=== WHAT YOU HAVE TO DO ===
Set down, please, exactly the lines below that run from the line with "You are a computer-use" to the line with "Task: Increase project", both lines included.

=== RECORDS SUPPLIED ===
--- START ---

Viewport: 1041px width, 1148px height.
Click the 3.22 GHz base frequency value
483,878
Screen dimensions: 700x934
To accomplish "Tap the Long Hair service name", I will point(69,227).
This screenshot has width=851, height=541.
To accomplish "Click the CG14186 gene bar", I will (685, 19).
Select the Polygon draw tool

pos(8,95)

--- END ---
--- START ---

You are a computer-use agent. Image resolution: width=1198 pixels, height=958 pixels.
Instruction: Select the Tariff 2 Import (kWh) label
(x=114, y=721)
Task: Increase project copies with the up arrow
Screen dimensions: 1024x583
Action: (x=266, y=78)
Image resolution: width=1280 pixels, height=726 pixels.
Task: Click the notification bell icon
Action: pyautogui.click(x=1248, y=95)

--- END ---
--- START ---

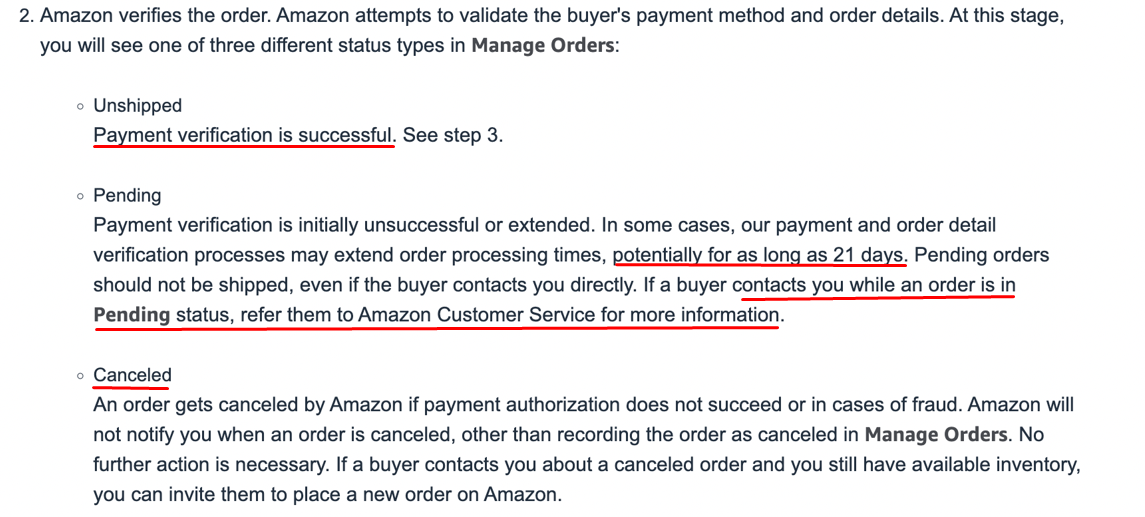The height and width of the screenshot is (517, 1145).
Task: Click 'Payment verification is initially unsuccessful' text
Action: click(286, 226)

--- END ---

=== ANSWER SECTION ===
You are a computer-use agent. Image resolution: width=1198 pixels, height=958 pixels.
Instruction: Select the Tariff 2 Import (kWh) label
(x=114, y=721)
Task: Increase project copies with the up arrow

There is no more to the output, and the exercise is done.